→ Required work
What you return must match every record word for word.
##### Given information
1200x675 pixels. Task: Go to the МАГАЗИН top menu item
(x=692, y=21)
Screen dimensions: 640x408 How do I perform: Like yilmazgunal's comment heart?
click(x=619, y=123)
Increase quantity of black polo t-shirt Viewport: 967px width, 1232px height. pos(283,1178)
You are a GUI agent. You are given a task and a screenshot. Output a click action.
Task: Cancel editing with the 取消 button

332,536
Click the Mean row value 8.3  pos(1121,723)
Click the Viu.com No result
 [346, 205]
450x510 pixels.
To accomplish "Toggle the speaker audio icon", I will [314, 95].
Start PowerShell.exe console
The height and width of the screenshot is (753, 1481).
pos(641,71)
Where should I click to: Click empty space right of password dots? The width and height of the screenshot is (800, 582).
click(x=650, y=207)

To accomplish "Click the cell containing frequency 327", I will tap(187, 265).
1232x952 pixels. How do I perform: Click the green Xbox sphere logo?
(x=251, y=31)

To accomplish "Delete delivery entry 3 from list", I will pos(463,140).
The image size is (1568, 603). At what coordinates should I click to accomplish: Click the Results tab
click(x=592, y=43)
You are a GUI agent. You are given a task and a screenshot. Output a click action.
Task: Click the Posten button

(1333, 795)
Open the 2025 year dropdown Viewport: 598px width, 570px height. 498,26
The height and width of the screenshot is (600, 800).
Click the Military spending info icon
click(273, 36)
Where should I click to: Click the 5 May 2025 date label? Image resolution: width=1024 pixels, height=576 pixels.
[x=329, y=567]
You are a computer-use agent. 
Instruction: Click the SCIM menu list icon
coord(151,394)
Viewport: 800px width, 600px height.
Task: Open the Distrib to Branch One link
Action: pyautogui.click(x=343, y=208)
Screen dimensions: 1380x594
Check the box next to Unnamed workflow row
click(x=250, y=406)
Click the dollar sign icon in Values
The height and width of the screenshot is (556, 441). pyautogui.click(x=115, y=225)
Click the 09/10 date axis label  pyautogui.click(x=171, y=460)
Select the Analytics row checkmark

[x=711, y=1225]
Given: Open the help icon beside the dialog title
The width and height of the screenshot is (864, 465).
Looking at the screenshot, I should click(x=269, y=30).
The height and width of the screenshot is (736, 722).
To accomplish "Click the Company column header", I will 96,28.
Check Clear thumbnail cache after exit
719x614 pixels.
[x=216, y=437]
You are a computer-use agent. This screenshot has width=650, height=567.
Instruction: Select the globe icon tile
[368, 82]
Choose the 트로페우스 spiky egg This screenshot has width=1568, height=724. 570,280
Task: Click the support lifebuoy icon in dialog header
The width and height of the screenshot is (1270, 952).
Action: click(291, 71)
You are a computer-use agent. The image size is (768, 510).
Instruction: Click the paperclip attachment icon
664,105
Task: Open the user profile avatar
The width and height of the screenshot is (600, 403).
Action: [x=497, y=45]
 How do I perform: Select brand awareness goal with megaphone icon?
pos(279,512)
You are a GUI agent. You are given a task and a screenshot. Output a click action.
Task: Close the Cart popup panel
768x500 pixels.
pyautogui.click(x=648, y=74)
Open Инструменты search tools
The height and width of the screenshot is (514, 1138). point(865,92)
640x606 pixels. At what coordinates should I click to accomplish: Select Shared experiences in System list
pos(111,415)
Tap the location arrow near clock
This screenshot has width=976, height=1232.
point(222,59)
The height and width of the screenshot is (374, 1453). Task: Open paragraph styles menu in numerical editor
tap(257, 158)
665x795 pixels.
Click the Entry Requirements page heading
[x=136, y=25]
##########
→ Your response
1200x675 pixels. Task: Go to the МАГАЗИН top menu item
(x=692, y=21)
Screen dimensions: 640x408 How do I perform: Like yilmazgunal's comment heart?
click(x=619, y=123)
Increase quantity of black polo t-shirt Viewport: 967px width, 1232px height. pos(283,1178)
You are a GUI agent. You are given a task and a screenshot. Output a click action.
Task: Cancel editing with the 取消 button

332,536
Click the Mean row value 8.3  pos(1121,723)
Click the Viu.com No result
 [346, 205]
450x510 pixels.
To accomplish "Toggle the speaker audio icon", I will [314, 95].
Start PowerShell.exe console
The height and width of the screenshot is (753, 1481).
pos(641,71)
Where should I click to: Click empty space right of password dots? The width and height of the screenshot is (800, 582).
click(x=650, y=207)

To accomplish "Click the cell containing frequency 327", I will tap(187, 265).
1232x952 pixels. How do I perform: Click the green Xbox sphere logo?
(x=251, y=31)

To accomplish "Delete delivery entry 3 from list", I will pos(463,140).
The image size is (1568, 603). At what coordinates should I click to accomplish: Click the Results tab
click(x=592, y=43)
You are a GUI agent. You are given a task and a screenshot. Output a click action.
Task: Click the Posten button

(1333, 795)
Open the 2025 year dropdown Viewport: 598px width, 570px height. 498,26
The height and width of the screenshot is (600, 800).
Click the Military spending info icon
click(273, 36)
Where should I click to: Click the 5 May 2025 date label? Image resolution: width=1024 pixels, height=576 pixels.
[x=329, y=567]
You are a computer-use agent. 
Instruction: Click the SCIM menu list icon
coord(151,394)
Viewport: 800px width, 600px height.
Task: Open the Distrib to Branch One link
Action: pyautogui.click(x=343, y=208)
Screen dimensions: 1380x594
Check the box next to Unnamed workflow row
click(x=250, y=406)
Click the dollar sign icon in Values
The height and width of the screenshot is (556, 441). pyautogui.click(x=115, y=225)
Click the 09/10 date axis label  pyautogui.click(x=171, y=460)
Select the Analytics row checkmark

[x=711, y=1225]
Given: Open the help icon beside the dialog title
The width and height of the screenshot is (864, 465).
Looking at the screenshot, I should click(x=269, y=30).
The height and width of the screenshot is (736, 722).
To accomplish "Click the Company column header", I will 96,28.
Check Clear thumbnail cache after exit
719x614 pixels.
[x=216, y=437]
You are a computer-use agent. This screenshot has width=650, height=567.
Instruction: Select the globe icon tile
[368, 82]
Choose the 트로페우스 spiky egg This screenshot has width=1568, height=724. 570,280
Task: Click the support lifebuoy icon in dialog header
The width and height of the screenshot is (1270, 952).
Action: click(291, 71)
You are a computer-use agent. The image size is (768, 510).
Instruction: Click the paperclip attachment icon
664,105
Task: Open the user profile avatar
The width and height of the screenshot is (600, 403).
Action: [x=497, y=45]
 How do I perform: Select brand awareness goal with megaphone icon?
pos(279,512)
You are a GUI agent. You are given a task and a screenshot. Output a click action.
Task: Close the Cart popup panel
768x500 pixels.
pyautogui.click(x=648, y=74)
Open Инструменты search tools
The height and width of the screenshot is (514, 1138). point(865,92)
640x606 pixels. At what coordinates should I click to accomplish: Select Shared experiences in System list
pos(111,415)
Tap the location arrow near clock
This screenshot has width=976, height=1232.
point(222,59)
The height and width of the screenshot is (374, 1453). Task: Open paragraph styles menu in numerical editor
tap(257, 158)
665x795 pixels.
Click the Entry Requirements page heading
[x=136, y=25]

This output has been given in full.